NEW YORK (CNS) — Kerry Washington (“Scandal”) stars in the intimate, viscerally powerful drama “American Son.” Miami attorney and playwright Christopher Demos-Brown adapted the 90-minute film — which is currently streaming on Netflix — from his acclaimed 2018 Broadway play.
Director Kenny Leon and the cast of four actors all reprise their roles from the original theater production.
The film opens early one morning inside the waiting room of a Miami police station. As heavy rain streaks steadily down its windows, African American mother Kendra Ellis-Connor (Washington) frantically texts her 18-year-old son, Jamal.
The night before, Jamal — about to become a West Point cadet — had been out driving with some friends in the secondhand Lexus he had recently received as a high school graduation gift from his parents. Uncharacteristically, he had never come home.

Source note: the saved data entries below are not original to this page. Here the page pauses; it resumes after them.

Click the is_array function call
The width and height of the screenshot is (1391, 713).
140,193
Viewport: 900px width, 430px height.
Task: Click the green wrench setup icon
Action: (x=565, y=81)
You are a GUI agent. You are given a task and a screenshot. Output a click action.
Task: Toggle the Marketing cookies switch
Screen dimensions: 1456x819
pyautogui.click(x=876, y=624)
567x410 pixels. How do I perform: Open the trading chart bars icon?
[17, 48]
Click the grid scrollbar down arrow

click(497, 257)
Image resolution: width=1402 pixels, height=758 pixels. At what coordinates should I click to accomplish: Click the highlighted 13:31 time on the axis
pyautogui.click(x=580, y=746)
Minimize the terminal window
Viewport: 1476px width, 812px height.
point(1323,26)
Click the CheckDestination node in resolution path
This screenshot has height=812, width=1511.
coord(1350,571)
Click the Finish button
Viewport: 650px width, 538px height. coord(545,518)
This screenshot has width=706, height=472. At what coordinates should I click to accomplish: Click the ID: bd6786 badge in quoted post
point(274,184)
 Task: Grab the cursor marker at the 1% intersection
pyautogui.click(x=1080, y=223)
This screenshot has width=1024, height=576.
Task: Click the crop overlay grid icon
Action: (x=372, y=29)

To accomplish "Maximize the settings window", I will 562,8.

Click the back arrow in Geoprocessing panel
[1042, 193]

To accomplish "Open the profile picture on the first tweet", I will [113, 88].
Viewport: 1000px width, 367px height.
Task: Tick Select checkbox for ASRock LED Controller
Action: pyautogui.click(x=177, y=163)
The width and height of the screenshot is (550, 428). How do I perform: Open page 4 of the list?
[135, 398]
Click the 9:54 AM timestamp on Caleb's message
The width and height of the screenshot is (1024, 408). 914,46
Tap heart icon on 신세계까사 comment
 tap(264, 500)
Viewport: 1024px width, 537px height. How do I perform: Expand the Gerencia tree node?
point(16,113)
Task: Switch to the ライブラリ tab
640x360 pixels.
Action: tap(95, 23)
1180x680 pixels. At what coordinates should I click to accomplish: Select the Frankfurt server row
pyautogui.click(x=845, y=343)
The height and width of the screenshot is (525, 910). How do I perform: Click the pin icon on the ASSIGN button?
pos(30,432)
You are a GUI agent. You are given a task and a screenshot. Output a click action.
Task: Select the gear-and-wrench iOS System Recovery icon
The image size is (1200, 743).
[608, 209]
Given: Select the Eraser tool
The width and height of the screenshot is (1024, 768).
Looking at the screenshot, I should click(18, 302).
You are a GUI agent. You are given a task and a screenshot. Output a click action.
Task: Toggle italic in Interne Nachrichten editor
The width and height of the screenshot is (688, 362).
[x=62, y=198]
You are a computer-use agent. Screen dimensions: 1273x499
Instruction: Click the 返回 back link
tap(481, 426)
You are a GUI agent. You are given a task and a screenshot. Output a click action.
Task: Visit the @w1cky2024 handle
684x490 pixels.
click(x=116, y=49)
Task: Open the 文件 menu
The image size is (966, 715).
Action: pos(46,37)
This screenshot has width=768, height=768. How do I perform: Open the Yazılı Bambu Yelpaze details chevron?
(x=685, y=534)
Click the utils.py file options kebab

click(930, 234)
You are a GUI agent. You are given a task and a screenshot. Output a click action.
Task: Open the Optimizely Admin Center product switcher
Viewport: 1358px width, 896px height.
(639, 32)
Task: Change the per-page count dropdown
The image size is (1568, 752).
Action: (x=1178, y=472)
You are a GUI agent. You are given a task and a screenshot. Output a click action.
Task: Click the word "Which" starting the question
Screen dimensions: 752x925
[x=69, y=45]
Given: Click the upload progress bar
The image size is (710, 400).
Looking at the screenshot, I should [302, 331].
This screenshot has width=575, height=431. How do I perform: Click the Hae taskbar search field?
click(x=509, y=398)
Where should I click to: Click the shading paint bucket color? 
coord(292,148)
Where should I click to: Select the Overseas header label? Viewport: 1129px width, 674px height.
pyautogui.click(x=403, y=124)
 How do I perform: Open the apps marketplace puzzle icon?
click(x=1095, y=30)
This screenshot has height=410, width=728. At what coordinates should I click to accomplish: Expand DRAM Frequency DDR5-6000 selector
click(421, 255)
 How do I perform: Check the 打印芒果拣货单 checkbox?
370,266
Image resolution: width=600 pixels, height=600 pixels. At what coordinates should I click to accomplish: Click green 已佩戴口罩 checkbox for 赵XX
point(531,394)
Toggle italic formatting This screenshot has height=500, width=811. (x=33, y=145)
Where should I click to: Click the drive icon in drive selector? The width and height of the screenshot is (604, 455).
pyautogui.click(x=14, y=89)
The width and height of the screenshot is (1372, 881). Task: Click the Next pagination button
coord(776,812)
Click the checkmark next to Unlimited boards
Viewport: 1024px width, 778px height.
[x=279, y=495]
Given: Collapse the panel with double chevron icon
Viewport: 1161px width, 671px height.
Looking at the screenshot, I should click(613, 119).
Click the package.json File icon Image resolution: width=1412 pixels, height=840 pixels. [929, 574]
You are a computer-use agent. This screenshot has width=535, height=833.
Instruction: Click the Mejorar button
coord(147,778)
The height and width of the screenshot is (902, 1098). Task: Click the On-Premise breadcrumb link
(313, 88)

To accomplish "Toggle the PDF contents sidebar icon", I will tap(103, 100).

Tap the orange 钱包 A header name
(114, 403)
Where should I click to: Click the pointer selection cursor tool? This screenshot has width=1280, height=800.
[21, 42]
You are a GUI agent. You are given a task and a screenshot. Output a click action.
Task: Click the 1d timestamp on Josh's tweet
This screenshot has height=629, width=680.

Kendra has received a call from the police indicating that her son’s car was involved in some sort of incident. But their vague, unsatisfying descriptions have prompted her visit to the station in search of some answers.
Initially, Kendra’s only source of information is inexperienced, 30-something white officer Paul Larkin (Jeremy Jordan). Insisting his hands are tied by protocol, Larkin only exasperates the already anxiety-ridden mother when he tells her she’ll have to wait until Lt. John Stokes (Eugene Lee), a more seasoned detective, arrives.
“I have a Ph.D. in psychology,” she says, “I know when I’m being managed.”
The dynamic between them changes with the arrival of Kendra’s estranged husband, white FBI agent Scott Connor (Steven Pasquale). It soon becomes apparent that Scott can command Paul’s attention and respect in a way no African American woman could.
Lt. Stokes’ eventually puts in a belated appearance. But his indefinite answers are so unsatisfactory that they provoke an outburst from Scott — despite the fact that Scott has just advised Kendra to stay cool.
“American Son” will test and discomfit those adult viewers for whom the movie — with its strong and profane language, racial slurs, and charged discussions about racism and police violence — can alone be endorsed.
The entire story happens within the waiting room, and the characters’ proximity to one another intensifies their raw emotions. The immediacy of the action, unfolding in a confined space, leaves the audience with nowhere to turn for escape. And the film continually shifts perspectives, prompting viewers to re-examine their own racial attitudes.
In an effort to disabuse Paul of his stereotypes about young black men, for instance, Kendra says that Jamal “walks like a jock but can recite any Emily Dickinson poem and still gets a tear in his eye when he hears ‘Puff the Magic Dragon.'”
Yet Kendra seems blind to her own prejudices. Thus she laments that her husband sounds like “an Okie from Muskogee.”
Though unseen, Jamal is very much a presence in the room — he remains uppermost, in fact, in the minds of the audience. His fate, once viewers discover it, makes a palpable, deeply felt impact. As a result, those willing to take on challenging fare will find “American Son” cathartic to an uncommon — and welcome — degree.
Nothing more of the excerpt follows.